Traduit par Jean-Claude Marouby
Beaucoup parmi eux n’avaient même pas de diplôme universitaire et n’avaient pas publié le moindre livre. Je me suis également rendu compte que souvent le milieu intellectuel cubain ne se structure pas sur la base du savoir, mais sur celle de l’opportunisme et de la fidélité idéologique. Il y a trop d’exemples de doctorats « honoris causa » obtenus en récompense de l’activité militante, et non des aptitudes professionnelles.
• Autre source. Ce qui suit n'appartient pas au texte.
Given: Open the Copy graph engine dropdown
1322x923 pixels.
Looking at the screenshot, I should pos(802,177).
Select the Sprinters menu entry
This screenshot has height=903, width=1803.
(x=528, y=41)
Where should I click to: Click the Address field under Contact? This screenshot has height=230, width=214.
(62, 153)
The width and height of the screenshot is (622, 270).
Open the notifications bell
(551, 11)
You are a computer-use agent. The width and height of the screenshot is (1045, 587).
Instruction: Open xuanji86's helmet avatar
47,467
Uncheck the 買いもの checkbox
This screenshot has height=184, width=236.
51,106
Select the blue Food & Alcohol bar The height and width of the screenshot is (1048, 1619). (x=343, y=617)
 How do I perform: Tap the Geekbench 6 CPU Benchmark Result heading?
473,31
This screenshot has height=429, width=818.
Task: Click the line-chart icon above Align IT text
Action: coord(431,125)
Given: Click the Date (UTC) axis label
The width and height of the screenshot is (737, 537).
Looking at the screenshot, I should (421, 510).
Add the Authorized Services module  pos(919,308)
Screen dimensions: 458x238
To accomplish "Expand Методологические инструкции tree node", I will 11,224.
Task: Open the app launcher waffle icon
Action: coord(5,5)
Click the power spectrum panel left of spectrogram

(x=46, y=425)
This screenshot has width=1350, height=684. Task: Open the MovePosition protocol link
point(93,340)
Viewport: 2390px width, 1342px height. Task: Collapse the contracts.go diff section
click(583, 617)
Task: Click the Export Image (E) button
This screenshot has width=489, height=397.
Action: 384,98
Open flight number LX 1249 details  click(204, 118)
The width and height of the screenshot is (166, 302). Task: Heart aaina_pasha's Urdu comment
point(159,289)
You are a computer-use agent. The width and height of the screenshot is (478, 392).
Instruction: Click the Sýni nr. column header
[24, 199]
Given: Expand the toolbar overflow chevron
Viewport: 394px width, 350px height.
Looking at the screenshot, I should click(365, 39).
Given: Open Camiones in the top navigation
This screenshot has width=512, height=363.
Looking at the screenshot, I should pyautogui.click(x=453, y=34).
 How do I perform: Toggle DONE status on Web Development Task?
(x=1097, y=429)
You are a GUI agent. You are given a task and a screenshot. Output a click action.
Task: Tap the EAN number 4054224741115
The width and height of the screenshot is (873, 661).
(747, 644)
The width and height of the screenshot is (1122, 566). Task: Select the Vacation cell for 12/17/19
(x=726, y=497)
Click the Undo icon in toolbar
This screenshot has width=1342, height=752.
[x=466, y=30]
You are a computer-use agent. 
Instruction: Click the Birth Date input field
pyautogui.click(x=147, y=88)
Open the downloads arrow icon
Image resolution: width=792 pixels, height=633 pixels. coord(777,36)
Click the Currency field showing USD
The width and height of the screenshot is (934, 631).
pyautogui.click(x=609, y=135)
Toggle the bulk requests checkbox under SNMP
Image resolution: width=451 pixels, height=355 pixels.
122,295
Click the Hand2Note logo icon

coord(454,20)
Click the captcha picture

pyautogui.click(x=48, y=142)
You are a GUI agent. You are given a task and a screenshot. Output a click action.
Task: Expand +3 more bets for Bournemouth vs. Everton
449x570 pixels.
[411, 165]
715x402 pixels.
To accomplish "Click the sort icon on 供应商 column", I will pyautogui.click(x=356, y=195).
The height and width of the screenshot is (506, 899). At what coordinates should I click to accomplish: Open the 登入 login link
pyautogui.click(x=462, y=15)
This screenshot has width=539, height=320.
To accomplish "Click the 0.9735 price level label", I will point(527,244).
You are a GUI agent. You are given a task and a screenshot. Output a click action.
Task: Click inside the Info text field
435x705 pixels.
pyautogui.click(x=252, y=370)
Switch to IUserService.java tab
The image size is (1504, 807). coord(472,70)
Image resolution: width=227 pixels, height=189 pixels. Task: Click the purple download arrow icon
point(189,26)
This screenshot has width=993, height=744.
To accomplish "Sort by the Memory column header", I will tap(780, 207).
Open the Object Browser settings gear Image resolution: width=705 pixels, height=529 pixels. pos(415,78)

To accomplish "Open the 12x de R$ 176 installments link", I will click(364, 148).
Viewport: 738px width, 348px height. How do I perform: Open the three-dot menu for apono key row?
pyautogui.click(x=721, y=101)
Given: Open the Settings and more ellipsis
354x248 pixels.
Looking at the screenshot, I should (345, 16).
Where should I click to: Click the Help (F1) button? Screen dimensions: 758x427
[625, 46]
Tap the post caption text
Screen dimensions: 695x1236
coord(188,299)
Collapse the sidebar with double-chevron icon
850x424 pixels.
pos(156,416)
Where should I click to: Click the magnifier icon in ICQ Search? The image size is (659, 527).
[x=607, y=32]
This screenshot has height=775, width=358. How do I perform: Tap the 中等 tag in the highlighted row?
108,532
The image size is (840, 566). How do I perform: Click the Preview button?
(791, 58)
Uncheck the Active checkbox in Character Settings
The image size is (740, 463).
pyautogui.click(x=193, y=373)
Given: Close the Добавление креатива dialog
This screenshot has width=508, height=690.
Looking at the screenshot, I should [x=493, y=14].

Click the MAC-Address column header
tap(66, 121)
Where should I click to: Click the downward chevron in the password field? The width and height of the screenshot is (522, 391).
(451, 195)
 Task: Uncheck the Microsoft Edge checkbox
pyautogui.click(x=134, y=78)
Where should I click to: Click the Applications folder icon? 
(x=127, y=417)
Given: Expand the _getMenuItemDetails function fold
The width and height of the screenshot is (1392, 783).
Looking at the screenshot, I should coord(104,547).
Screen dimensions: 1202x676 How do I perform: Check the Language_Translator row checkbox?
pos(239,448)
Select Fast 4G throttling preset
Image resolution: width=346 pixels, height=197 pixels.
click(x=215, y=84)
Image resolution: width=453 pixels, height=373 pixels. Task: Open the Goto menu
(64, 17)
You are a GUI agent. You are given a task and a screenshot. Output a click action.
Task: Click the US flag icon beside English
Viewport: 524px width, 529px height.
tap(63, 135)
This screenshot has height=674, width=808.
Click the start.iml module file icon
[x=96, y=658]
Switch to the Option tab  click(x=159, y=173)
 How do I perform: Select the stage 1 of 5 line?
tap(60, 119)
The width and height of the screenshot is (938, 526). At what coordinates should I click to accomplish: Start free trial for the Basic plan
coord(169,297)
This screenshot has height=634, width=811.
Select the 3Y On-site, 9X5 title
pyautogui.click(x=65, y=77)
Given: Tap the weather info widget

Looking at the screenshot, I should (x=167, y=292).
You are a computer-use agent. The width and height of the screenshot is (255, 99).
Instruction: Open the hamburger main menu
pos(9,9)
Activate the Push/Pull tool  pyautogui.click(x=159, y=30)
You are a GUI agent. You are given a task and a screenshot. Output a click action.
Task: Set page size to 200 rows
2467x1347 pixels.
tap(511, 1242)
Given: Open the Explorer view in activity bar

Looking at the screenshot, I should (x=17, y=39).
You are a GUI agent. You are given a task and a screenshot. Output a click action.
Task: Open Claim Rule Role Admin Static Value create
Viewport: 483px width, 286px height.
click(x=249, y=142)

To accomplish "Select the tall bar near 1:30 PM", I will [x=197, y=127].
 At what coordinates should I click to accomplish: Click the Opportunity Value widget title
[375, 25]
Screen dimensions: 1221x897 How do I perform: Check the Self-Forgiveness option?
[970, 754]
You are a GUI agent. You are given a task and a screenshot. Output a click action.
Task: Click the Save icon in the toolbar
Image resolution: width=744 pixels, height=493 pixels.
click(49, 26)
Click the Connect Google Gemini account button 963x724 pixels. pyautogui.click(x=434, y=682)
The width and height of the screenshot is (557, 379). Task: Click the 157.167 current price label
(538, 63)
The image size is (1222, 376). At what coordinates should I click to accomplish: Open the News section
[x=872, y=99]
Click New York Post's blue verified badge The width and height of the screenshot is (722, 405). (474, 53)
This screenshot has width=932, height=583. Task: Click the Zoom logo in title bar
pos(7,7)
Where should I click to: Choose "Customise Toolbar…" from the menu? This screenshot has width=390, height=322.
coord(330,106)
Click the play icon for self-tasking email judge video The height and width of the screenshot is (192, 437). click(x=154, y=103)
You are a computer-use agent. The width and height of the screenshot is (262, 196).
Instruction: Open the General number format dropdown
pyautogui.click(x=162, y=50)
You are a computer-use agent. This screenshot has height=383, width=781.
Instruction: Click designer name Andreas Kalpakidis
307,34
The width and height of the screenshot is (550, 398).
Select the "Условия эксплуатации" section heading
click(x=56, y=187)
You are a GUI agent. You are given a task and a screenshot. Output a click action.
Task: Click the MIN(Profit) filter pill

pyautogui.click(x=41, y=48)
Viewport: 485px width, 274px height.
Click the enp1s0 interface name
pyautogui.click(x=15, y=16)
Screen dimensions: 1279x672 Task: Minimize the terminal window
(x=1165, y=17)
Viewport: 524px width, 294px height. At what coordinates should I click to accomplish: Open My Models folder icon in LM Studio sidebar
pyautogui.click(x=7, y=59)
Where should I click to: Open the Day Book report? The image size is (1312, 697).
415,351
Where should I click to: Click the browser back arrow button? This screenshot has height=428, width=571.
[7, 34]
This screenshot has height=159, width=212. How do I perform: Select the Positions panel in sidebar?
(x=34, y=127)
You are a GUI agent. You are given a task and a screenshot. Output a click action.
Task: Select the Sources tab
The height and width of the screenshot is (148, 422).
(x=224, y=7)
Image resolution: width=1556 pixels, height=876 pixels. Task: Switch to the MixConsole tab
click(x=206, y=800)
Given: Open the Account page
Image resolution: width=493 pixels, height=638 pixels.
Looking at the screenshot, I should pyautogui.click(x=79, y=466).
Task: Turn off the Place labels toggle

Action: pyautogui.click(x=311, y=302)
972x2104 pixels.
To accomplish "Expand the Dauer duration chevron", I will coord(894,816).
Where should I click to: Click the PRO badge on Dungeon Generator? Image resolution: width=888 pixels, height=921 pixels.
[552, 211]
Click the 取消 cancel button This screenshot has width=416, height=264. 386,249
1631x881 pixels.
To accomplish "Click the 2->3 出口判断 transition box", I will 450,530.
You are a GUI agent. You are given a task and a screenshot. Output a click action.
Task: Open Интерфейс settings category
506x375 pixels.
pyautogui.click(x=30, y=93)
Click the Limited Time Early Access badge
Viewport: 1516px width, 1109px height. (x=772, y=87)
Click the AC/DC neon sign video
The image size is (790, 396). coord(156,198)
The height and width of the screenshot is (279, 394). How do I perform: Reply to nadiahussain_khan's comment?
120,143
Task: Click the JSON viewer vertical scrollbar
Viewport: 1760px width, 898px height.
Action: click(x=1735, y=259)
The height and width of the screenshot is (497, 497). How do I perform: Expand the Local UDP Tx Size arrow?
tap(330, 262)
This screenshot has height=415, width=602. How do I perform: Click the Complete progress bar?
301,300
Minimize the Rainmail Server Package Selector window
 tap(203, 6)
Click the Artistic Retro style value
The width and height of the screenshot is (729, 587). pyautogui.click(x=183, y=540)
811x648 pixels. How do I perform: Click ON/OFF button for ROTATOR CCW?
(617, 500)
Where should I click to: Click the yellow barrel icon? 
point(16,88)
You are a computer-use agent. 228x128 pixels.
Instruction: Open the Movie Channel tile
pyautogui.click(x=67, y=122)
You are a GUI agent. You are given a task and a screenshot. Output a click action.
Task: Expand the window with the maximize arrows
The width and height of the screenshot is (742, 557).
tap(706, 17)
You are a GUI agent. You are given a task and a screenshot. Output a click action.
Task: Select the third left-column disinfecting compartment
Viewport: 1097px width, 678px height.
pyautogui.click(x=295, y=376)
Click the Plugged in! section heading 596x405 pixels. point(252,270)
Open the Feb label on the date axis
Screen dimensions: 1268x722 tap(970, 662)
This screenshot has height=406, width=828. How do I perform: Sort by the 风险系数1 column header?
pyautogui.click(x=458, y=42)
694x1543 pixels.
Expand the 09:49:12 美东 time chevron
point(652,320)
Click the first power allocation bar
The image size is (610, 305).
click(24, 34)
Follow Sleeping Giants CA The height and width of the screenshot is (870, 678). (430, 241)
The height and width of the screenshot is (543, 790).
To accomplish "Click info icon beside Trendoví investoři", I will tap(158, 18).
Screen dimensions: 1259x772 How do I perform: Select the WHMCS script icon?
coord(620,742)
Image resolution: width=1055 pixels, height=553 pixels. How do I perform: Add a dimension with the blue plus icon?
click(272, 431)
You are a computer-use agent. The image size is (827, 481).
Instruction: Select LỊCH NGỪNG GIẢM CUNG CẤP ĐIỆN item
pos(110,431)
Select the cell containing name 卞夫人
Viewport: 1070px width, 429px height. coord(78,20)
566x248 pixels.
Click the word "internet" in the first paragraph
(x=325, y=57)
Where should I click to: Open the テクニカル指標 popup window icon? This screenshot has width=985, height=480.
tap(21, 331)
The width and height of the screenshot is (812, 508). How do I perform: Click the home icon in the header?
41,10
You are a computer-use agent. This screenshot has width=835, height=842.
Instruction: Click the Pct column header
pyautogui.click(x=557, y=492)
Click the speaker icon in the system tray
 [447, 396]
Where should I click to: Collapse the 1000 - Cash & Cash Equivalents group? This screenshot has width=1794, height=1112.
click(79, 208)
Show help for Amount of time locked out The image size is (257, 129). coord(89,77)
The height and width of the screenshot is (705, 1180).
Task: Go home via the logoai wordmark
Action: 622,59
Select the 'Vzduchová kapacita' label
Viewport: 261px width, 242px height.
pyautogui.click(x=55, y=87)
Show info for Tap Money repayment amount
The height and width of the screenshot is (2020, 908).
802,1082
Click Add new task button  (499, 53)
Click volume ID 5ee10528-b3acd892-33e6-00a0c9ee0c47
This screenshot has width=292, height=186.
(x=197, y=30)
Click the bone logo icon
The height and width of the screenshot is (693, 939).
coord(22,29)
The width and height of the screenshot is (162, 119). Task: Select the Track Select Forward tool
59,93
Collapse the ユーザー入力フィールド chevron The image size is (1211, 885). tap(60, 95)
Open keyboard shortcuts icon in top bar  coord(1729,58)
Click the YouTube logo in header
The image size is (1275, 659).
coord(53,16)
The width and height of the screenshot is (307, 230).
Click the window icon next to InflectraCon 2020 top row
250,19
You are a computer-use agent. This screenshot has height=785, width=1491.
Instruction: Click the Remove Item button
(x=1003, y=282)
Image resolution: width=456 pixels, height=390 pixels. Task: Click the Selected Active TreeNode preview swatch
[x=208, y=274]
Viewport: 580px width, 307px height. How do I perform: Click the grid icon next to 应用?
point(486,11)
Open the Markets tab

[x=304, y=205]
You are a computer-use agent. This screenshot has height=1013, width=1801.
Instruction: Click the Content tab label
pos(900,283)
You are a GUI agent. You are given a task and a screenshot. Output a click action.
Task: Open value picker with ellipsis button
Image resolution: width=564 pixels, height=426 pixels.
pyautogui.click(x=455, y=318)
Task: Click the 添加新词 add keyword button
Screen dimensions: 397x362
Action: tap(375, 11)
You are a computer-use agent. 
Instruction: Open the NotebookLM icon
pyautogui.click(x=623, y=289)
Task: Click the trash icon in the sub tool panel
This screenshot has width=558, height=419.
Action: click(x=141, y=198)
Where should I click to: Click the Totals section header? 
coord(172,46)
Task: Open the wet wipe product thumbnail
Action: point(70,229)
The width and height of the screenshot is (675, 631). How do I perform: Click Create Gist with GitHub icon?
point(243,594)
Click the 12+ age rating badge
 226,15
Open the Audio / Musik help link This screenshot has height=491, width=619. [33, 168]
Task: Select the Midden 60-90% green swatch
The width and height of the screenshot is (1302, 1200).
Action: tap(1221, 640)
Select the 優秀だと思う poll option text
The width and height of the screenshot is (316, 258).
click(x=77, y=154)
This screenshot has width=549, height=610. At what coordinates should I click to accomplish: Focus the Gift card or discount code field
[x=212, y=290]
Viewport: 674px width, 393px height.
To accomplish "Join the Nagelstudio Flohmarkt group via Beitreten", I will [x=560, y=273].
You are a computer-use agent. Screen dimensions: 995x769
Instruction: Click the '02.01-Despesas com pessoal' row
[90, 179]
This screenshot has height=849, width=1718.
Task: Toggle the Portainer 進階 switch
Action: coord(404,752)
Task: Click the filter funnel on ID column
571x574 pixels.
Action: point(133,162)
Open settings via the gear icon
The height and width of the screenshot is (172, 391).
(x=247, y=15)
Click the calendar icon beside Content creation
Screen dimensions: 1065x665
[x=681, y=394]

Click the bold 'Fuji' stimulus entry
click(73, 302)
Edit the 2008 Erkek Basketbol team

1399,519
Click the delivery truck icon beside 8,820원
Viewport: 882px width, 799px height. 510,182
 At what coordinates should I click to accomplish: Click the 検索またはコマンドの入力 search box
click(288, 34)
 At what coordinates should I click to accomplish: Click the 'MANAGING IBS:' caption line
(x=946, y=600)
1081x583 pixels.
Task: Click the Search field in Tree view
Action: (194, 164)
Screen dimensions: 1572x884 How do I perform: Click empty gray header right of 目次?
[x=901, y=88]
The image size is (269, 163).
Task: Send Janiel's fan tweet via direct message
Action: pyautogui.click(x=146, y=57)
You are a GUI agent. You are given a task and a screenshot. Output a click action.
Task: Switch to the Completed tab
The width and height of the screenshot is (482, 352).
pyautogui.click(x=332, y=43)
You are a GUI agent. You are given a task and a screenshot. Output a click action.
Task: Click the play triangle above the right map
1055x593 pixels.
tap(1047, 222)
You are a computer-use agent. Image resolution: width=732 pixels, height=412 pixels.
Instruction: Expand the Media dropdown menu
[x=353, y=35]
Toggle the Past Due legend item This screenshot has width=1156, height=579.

Nombreux sont aussi –malheureusement- ceux que l’on expulse ou relègue dans des centres de recherche pour de stricts motifs de défaillance politique et non scientifique.
Mais au-delà des apparences, comme les signes d’appartenance à une confrérie savante ou des marques de loyauté au gouvernement que professent tant de nos universitaires, il y a une caractéristique qui se répète de façon alarmante chez les intellectuels nationaux : il s’agit de leur incapacité à soutenir un débat avec des personnes qui sur l’île n’appartiennent pas aux institutions sanctifiées et créées par le pouvoir ; leur inaptitude à accepter le jeu de la discussion avec ceux qui pensent différemment. Un universitaire cubain voyage de La Havane à San Francisco et tolère que dans le public un américain du nord lui pose des questions et des interrogations que jamais il n’accepterait d’entendre dans son propre pays. Il prend un avion pour participer à LASA 2012 et il est prêt à prendre part à une table ronde dans laquelle sont présentes des perspectives libérales, démocrates et anti totalitaires, auxquelles il ne laisserait pas place ici. Le comble c’est que l’intervention qu’il fera hors de nos frontières est à l’évidence quelques degrés plus osée et plus critique que celle qu’il peut faire devant ses étudiants, lecteurs ou collègues. Pourtant une fois de retour sur le territoire insulaire, si on l’invite à un échange d’idées depuis la société civile, l’opposition ou la scène alternative, soit il fait comme s’il n’avait pas reçu l’invitation, soit il insulte la contrepartie. Il dénigre, se convulsionne, fait appel à l’Etat papa pour qu’il le défende ; tout ceci et même davantage, plutôt que d’accepter l’échange d’arguments et de positions dont notre pays a pourtant urgemment besoin. Bref, il se cache.
Voilà pourquoi je n’en suis plus à chercher dans les dictionnaires et les manuels la définition de ce qu’est un savant. Je ne vais pas décrire ici tous les éléments qui m’aident à me faire une idée très personnelle de la culture de chacun, mais je vous dirai quelle est la caractéristique qui vient en tête de ma liste très subjective. Il s’agit de l’art de la polémique et de la controverse dont peut faire preuve une personne, de sa disposition à écouter y compris les thèses les plus antagonistes ou les critères les plus opposés. J’admire ceux qui sont capables de débattre avec le contrevenant idéologique ou universitaire sans tomber dans l’arrogance, la violence verbale ou l’offense personnelle.
Cela ne me dérange pas que certains s’habillent avec ce qu’ils pensent être l’apanage d’un intellectuel, ni même qu’ils disent être en plein accord idéologique avec le gouvernement qui –au passage- leur verse leur salaire. Ce qui m’irrite et me déçoit c’est que, soi-disant à l’avant-garde de la parole et de la pensée de ce pays, ils refusent d’utiliser le verbe et les idées dans le débat, ils abandonnent leur engagement scientifique de rechercher la vérité en prenant en compte toutes les variables.